DIRECTIONS =>
Look through the material below and show every line with the word "computer".
START INFORMATION SHOWN
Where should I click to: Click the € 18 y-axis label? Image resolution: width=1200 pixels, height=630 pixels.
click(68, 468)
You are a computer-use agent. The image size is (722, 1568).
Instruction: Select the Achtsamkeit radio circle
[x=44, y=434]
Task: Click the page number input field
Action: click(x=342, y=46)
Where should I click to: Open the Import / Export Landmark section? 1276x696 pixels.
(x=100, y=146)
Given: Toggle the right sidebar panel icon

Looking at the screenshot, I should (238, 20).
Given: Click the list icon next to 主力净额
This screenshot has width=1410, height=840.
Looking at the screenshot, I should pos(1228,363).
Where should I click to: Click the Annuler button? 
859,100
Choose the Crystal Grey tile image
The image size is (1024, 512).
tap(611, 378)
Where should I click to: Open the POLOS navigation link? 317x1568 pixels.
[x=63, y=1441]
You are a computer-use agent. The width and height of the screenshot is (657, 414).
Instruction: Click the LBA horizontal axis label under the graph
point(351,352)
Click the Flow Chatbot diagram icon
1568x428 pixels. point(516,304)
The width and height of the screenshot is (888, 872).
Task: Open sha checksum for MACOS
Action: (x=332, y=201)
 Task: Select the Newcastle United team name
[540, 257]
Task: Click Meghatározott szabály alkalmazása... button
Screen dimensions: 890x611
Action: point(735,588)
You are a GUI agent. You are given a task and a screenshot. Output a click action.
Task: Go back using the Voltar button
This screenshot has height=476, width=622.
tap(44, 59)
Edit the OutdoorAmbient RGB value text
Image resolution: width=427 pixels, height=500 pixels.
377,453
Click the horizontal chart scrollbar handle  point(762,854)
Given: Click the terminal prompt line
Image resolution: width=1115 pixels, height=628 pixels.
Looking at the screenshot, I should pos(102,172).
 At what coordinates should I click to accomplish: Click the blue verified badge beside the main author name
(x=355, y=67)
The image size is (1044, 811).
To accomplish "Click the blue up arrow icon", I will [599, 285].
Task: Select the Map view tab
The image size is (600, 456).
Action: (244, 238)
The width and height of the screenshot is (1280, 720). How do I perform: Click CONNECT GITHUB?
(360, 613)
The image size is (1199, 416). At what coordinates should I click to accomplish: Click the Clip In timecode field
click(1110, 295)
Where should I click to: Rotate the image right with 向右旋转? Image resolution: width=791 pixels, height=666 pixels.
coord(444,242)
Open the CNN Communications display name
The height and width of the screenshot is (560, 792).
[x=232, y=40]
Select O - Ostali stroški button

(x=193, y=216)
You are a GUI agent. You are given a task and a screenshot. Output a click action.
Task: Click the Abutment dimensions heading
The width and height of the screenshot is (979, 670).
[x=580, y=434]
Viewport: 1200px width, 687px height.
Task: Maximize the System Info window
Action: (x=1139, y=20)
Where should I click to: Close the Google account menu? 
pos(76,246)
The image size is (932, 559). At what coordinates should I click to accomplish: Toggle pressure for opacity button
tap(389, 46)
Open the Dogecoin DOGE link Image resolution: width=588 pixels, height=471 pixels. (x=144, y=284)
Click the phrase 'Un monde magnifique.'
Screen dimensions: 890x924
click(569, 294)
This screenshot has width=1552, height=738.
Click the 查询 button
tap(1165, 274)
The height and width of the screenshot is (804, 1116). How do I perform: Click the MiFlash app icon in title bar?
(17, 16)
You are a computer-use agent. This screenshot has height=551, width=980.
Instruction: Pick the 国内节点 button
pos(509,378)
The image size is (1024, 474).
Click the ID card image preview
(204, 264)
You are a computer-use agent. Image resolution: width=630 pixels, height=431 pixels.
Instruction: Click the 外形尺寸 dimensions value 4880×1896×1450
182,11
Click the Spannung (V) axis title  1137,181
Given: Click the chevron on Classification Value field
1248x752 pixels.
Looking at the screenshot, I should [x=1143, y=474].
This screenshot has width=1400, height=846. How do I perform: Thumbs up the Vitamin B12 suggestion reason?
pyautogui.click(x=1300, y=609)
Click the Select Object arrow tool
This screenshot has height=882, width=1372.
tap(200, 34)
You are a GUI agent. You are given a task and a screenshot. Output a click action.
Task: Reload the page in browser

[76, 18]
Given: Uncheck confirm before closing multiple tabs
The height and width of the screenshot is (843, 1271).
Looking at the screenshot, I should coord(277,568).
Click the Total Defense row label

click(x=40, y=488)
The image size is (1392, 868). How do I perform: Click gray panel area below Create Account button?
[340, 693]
END INFORMATION SHOWN
WRITTEN RESPONSE =>
You are a computer-use agent. The image size is (722, 1568).
You are a computer-use agent. The width and height of the screenshot is (657, 414).
You are a computer-use agent. This screenshot has height=551, width=980.
You are a computer-use agent. Image resolution: width=630 pixels, height=431 pixels.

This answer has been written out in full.